Americans are growing further and further distanced from the natural world, other creatures and the land. Our Disney-ized, New Age-y image of animals as kindly brothers does not reflect the reality that animals, like people, deserve respect and distance and, when provoked, will act, not like Bambi or Balloo, but like the wild beasts they are.

The National Parks are places where over-civilized, over-malled and over-asphalted people can reconnect in a REAL way (in this case in a painfully real way) with nature as it is. If we lose the parks, we lose these places of contact and our culture will deserve all the bear maulings, hanta viruses and gila monster bites it gets.


NPS Morning Report June 9 states man was homeless so he may not be 100% mentally fit.

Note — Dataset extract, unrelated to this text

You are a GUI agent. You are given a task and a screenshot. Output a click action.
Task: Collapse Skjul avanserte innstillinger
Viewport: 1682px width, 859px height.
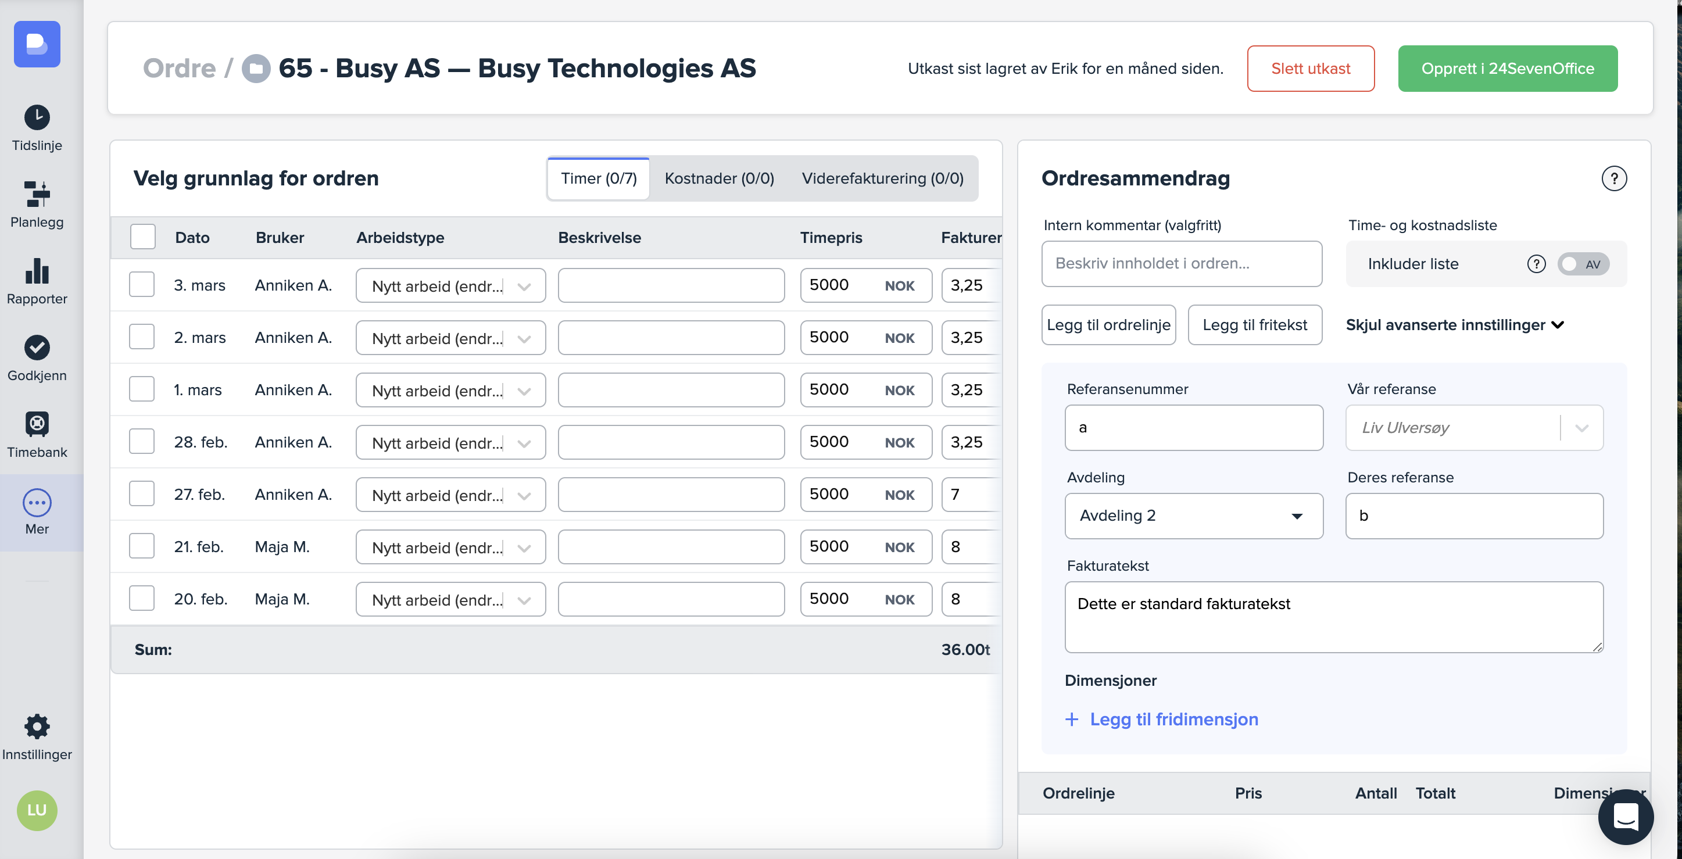pyautogui.click(x=1454, y=324)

How the hell do you know he was homeless?


And how does being homeless equate to not being mentally fit? I know that there are many homeless people that have psychological problems and ailments, but don't paint the picture that if someone is homeless he must have something wrong him mentally.


Anonymous: The NPS Morning Report (as stated in the post above and available to read on the NPS website) says he was homeless.

Mookie: C'mon. Anyone who puts a gila monster on their shoulders because he thinks it wants to be friends *isn't* all there...


Guess this is another case where a concealed weapon would have solved all the world's woes. Damn those wild animals are vicious!